The TKIs come with a suite of side effects. The main ones for me are: fatigue, pretty much constant pain and skin peeling on my hands and feet; elevated blood pressure that can be controlled by BP meds; they also wreak havoc on my digestive system which can lead to nausea, or diarrhea, and a slowed digestion; I am frequently and easily dehydrated; I am told I am “allergic to the sun”; I get dizzy and my balance is shit; I am immunosuppressed, which is not a good thing to be in a global pandemic. Occasionally other weird stuff shows up and then goes away. When some new symptom appears, I sort of step back and assess it and don’t immediately start worrying. For instance, I once got a migraine–I’m thankful that it was only once, but also because now I understand a little more of what my friends with migraines and cluster headaches go through.
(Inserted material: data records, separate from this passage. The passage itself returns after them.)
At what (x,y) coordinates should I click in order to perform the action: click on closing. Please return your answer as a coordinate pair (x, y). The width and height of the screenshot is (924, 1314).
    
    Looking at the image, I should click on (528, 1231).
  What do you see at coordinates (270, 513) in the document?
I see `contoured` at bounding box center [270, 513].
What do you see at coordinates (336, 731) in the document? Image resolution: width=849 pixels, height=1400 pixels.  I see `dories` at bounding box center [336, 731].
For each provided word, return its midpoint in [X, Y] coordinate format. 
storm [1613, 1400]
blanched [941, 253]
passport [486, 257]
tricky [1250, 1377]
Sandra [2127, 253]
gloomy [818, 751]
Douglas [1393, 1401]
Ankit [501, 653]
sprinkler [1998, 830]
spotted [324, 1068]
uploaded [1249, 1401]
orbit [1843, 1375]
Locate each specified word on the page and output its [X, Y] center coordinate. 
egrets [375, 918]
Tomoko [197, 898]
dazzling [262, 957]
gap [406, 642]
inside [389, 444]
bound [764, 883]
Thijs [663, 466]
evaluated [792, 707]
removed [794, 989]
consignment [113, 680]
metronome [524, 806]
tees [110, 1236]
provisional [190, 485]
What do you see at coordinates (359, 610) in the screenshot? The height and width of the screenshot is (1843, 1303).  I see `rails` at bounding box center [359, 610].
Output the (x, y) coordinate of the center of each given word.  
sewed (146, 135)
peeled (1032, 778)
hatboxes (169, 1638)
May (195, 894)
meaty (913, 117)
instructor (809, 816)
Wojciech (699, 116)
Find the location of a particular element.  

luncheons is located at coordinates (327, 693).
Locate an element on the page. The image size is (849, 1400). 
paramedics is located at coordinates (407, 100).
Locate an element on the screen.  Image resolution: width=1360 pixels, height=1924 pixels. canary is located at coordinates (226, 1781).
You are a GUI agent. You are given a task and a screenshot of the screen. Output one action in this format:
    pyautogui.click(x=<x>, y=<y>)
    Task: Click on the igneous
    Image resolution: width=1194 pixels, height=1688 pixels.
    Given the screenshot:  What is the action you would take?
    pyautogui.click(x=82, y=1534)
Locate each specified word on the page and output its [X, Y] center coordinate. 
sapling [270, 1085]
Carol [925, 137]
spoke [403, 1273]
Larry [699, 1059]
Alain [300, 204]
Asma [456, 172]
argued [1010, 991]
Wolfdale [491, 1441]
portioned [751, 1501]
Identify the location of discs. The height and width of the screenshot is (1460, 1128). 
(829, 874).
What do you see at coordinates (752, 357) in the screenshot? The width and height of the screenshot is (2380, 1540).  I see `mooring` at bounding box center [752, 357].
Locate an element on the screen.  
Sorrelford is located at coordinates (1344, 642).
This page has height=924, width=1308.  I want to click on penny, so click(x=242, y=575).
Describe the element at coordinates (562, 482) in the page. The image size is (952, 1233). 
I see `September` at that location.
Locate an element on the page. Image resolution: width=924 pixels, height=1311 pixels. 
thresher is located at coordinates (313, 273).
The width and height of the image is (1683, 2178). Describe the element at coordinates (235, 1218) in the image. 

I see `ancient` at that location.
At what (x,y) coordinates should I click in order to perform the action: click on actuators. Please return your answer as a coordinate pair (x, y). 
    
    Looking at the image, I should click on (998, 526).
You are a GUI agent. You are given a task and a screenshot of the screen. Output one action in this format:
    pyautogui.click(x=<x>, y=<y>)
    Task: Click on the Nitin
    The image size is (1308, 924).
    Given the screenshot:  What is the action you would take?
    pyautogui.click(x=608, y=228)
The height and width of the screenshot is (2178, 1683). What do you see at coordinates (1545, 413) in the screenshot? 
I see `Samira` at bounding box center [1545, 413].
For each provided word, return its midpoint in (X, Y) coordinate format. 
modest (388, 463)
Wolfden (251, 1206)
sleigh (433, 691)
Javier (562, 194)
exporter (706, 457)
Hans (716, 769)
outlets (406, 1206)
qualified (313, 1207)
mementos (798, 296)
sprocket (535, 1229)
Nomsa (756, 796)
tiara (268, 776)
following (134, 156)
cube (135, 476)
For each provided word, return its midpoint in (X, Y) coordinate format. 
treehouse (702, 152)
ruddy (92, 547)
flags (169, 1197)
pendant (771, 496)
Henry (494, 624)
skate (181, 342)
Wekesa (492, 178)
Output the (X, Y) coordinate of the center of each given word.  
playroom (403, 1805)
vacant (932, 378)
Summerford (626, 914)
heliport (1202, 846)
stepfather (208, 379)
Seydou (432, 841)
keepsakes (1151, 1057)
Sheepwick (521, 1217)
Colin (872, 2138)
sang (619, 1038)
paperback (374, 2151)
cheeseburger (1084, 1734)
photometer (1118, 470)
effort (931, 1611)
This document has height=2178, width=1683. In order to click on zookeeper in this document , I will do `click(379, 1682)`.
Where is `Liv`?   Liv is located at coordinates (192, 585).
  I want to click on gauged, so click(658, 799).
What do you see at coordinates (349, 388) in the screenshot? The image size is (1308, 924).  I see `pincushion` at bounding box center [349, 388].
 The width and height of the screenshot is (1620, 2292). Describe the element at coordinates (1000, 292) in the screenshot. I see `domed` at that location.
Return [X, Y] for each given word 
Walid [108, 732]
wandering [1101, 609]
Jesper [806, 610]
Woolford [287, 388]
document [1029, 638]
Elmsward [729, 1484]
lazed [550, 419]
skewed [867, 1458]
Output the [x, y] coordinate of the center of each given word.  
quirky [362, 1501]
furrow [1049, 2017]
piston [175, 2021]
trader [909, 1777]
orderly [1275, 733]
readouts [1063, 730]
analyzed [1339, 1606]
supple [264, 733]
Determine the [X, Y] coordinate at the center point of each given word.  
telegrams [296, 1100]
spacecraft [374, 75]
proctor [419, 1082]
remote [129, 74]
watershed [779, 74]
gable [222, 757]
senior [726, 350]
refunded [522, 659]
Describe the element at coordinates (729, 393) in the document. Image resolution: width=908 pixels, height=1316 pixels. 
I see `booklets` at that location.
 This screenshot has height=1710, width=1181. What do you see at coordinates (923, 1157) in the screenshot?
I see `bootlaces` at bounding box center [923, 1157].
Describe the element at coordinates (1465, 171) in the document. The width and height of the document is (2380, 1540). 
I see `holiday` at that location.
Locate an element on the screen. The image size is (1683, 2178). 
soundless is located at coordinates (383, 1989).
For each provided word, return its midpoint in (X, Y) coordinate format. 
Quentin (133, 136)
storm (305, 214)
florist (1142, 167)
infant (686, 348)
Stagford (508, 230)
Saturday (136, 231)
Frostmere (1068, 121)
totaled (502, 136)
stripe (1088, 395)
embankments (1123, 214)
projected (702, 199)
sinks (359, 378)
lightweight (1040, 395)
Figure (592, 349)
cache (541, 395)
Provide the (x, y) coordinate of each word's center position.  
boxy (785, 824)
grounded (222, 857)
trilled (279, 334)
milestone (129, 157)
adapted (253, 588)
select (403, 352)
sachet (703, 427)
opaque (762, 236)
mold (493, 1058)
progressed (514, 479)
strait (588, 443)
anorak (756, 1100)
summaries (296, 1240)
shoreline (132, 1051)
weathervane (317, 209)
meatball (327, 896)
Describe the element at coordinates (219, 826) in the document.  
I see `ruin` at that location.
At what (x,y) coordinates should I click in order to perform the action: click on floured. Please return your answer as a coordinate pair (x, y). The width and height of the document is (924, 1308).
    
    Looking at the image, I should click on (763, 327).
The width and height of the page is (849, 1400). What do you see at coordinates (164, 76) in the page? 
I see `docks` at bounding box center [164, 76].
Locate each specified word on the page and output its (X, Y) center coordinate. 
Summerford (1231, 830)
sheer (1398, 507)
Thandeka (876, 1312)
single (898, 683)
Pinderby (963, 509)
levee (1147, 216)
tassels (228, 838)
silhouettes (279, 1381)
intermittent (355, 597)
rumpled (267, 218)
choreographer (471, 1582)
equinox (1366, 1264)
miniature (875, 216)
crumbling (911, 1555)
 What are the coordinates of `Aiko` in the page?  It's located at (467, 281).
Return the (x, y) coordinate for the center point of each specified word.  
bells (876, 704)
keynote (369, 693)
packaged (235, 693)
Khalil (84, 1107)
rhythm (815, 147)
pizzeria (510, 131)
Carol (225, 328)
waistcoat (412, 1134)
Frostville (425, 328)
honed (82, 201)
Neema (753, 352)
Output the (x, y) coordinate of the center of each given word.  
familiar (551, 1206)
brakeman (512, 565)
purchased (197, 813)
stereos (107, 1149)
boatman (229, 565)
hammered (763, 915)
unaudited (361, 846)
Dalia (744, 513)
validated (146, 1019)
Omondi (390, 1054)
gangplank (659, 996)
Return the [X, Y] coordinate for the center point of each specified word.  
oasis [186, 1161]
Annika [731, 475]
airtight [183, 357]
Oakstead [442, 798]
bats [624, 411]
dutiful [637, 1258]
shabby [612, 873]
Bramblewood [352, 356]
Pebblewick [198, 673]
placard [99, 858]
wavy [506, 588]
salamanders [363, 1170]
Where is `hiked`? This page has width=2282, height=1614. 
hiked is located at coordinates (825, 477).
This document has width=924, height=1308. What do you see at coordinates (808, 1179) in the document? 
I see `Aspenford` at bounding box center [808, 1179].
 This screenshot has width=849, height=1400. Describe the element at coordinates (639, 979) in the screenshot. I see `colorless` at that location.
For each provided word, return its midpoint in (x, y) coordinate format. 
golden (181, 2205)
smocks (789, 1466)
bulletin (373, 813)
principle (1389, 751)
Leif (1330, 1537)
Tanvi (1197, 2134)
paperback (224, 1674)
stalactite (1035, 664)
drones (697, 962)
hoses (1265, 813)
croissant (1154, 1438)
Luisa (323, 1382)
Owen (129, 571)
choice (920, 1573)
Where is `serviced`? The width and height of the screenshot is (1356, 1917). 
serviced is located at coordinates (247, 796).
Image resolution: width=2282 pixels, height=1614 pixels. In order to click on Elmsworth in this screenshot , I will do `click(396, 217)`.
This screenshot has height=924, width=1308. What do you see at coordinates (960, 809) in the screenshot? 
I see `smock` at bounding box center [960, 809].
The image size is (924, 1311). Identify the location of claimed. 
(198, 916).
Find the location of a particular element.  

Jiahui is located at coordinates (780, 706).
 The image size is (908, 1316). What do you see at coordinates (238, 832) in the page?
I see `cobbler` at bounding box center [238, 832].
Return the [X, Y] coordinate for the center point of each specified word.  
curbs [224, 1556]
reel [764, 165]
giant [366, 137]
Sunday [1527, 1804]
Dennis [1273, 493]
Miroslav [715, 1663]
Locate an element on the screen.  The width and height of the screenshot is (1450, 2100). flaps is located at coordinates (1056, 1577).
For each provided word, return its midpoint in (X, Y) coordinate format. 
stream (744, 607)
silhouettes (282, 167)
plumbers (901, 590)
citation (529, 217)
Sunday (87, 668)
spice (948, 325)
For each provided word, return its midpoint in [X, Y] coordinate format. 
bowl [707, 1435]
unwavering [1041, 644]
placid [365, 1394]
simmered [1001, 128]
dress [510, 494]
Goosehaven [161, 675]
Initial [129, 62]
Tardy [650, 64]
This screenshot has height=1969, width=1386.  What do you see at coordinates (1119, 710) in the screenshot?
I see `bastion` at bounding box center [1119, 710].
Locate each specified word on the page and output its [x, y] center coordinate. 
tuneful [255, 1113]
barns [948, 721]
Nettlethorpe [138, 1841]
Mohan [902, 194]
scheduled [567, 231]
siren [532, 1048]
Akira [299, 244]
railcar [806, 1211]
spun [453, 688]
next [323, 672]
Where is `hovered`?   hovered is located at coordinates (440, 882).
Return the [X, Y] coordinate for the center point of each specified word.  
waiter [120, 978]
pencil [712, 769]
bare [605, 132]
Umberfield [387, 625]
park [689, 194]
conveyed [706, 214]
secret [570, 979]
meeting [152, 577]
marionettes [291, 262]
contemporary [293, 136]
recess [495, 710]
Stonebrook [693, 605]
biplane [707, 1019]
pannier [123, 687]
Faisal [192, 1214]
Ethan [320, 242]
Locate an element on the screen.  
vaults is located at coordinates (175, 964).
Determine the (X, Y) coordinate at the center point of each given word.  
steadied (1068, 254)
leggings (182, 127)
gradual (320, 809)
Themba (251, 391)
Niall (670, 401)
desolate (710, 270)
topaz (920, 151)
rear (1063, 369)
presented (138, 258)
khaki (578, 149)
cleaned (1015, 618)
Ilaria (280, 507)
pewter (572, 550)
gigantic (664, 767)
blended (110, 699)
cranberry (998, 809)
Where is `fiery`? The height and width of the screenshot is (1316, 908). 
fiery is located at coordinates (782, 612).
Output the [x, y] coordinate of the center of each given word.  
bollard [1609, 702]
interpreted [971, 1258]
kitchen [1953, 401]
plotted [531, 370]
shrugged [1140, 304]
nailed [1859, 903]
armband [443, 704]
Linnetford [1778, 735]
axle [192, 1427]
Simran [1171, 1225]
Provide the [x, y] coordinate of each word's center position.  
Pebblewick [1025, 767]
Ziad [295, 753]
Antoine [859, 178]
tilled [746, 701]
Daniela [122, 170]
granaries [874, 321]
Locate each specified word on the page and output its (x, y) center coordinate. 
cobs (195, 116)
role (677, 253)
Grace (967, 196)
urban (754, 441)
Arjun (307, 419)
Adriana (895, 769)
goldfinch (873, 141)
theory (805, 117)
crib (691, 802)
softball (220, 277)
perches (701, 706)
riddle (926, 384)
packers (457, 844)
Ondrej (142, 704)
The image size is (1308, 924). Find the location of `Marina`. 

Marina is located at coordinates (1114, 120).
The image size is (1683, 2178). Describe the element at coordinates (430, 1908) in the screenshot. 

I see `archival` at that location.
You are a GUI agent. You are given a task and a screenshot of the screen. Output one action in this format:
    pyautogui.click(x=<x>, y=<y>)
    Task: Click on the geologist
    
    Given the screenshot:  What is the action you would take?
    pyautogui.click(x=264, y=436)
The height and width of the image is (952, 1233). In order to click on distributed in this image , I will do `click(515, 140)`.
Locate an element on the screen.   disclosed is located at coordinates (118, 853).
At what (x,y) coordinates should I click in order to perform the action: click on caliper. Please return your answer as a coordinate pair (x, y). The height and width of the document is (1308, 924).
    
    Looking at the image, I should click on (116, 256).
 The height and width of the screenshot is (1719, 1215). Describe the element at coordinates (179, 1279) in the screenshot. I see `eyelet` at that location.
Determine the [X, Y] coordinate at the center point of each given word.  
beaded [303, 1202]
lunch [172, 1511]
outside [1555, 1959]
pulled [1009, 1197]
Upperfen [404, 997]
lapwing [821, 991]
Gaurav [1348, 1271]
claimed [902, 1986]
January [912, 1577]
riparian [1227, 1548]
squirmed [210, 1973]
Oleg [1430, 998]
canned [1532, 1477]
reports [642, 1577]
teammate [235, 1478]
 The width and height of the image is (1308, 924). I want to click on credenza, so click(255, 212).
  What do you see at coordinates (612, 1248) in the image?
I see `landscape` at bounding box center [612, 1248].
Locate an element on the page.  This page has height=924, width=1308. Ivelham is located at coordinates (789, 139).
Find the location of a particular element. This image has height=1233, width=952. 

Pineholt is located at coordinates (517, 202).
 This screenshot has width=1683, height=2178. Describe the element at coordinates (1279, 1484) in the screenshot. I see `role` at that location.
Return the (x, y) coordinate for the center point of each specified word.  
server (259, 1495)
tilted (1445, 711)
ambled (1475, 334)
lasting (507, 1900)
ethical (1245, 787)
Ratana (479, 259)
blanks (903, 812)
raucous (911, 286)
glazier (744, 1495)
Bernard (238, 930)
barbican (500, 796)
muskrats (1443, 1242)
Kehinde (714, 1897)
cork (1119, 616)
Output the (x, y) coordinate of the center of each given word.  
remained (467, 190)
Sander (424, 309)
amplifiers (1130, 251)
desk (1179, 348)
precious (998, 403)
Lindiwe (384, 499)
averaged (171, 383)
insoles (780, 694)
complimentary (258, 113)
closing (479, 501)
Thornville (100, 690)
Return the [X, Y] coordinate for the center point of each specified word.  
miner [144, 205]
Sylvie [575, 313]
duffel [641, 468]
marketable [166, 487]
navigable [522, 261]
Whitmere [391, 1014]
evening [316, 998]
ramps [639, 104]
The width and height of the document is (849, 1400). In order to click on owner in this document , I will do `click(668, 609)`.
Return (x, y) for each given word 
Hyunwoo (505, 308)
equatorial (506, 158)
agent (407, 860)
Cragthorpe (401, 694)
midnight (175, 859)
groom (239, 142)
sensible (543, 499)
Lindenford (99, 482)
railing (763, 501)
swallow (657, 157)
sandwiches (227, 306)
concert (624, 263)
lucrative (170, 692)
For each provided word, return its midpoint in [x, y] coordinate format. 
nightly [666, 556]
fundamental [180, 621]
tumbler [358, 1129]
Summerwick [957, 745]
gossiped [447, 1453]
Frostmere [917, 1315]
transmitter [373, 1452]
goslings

All of it is manageable but it essentially means I am disabled because of the treatment for a chronic illness. But to me it’s also normal now. Susan Wendell and Ellen Samuels both have profound things to say about this state of being in the world.

This is how it’s been for over a year now. It’s more or less how it is.

I do complain about all the side effects–last night I slept 10 hours and woke up tired and immediately complained to Carrie. But I’m also basically ok with it as long as I get to complain. I still like living and I mostly like my life.* It also helps to be married to someone who has lived with a chronic illness since 18 months (type I diabetes)–I have a good role model.

My health goals for this fall are simple: in a situation where faculty mental health is the worst I’ve ever seen it (and I mean everywhere), I am going to look after my own.** That’s #1. I will try to be kind to people. I also think it’s time to find a new physical discipline–maybe meditation, maybe yoga for fat people, maybe some kind of weight work for my legs to help with balance. And to break up my workday with more 15 minute breaks, when I can run an exercise on my touch guitar, or do something “in” my body.

*Would I rather not be living in a global pandemic? Yes, I would rather not be living in a global pandemic. I would like to see my friends more and to be able to teach in person and maybe travel once in awhile. Would I rather not have spent about 20 hours last week going to the Jewish, getting tests, waiting to see people, commuting? Yes, I would rather not have had to do that.

**I had been meaning to write about this mental health crisis, possibly for a periodical rather than in this space. But then all of the schools decided to enact sociopathic back-to-school policies for high risk faculty and students, so that’s been on my mind but apart from my first ever tweet storm I have been doing behind the scenes things there.